When we were getting near to graduation the "business" class we had with our assistant dean (which, as I recall, was not required or at all geared towards the directors, which in retrospect is kind of a shame) gave a talk about the professionalism of our respective answering machine and voicemail messages (no one had cell phones then - we all bought VM Service plans for like, $6.95 a month).
"You all are graduating. You are adults now. You are professionals. Your outgoing message should reflect that."
Well. at least he got one out of three right.
What he neglected to address was the volumes that ones email address can say about them.
I'm putting together some auditions for the fringe show I am directing. And I have to say, nothing scares me more than an email address like: likestoact!@yahoo.com or singsintheshower@gmail.com or tuneinabucket@erols.com (I made these up. If they connect to anyone, sorry, my bad). In fact - any email address that includes the title of your profession? Makes me wary. It just does.
Because, frankly, they make you sound like a big dork. I'm sorry but email addresses like that are the equivalent of wearing a letterman's jacket in high school with drama masks or music notes on it.
BIG. DORK. Big one. And trust me, I know, because it takes one to know one.
Now, some people can get away with unusual addresses (cough, kickyourself) because they just are innately cool. But that is the exception rather than the rule.
Vague, cryptic addresses? I don't mind. They add to someone's mystery. I have a friend I've known for nine years and I have no idea what the derivation of his email address is. And I have never wanted to ask. Because he has dark curly locks and sings in a rock band and that mystery? Add to his coolness quotient.
It always fascinated me when people still have a school email address decades after they graduate. Everyone I know who went to Princeton still uses a Princeton address. Which is strange because they all went to school when I did, and the whole email thing has gone through several overhauls since, well, the mid-nineties. So, what's the deal with that? Are they that proud of having gone to Princeton?
Fine. You have a right. But the Yalies all changed their addresses...
Now, in a pot calling the kettle twist, my beloved aol email address is in itself the source of some... conversation.
Beloved, not because I love aol (hardly) but because it is the one thing in my life (save for some friendships) that has lasted since high school. Everything else changes. The email address stays the same. It is the last six letters of my last name. Simple. Straight-forward. Appropriate. Or so I thought.
I recently had to write to a playwright I know to ask him an annoying question. A friend of a friend is doing his play at a small black box theater out in Southern Maryland.
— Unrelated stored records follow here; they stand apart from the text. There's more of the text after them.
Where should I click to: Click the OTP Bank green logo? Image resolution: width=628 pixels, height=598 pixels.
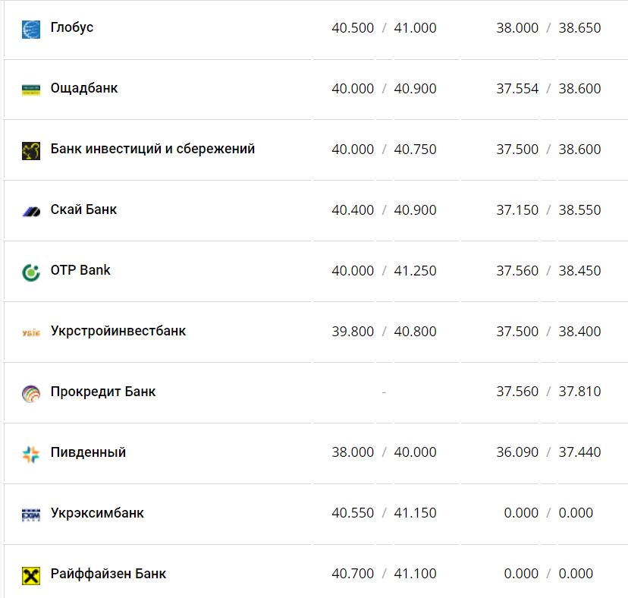(x=31, y=272)
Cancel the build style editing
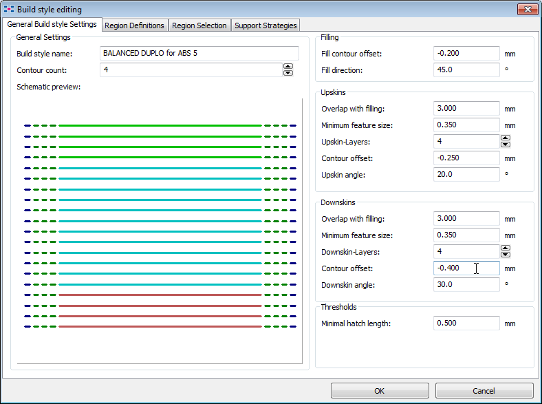This screenshot has height=404, width=542. (484, 391)
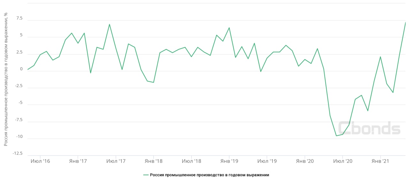This screenshot has width=409, height=185.
Task: Click the final rightmost peak of the line
Action: pyautogui.click(x=405, y=22)
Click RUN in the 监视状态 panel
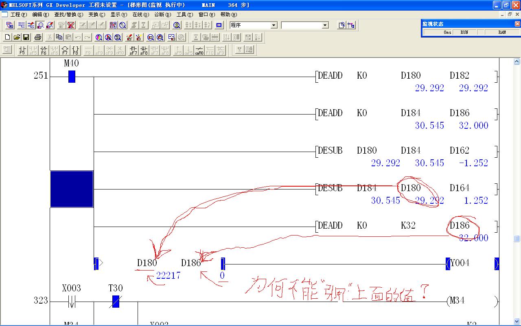521x326 pixels. [x=464, y=32]
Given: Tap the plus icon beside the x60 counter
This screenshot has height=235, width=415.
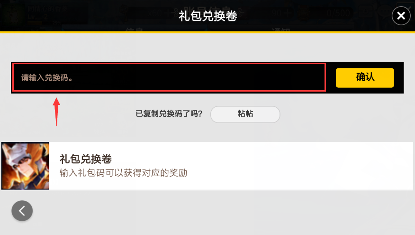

Very far away. Very small black box. He wanted to "ask the playwright some questions" and I opened my big mouth and said we'd shared a cab ride once.
So after months of procrastination (me? procrastinate?) I finally sent him an email with the request.
Lovely dear playwright responded the next day welcoming questions from small black box in Southern Maryland man and also had this to say about my own email address:
"Your last name is dignified and has a rich history, I'm sure, but couldn't a lovely, productive woman like yourself have an email address that's more evocative of the fullness of her gifts?"
Ummm, what? Wow. What "gifts" exactly is he referring to?
Good lord. I am really not quite sure what he meant. Frankly, I'd be surprised if he even remembers who I am.
Playwrights. You can't live without 'em.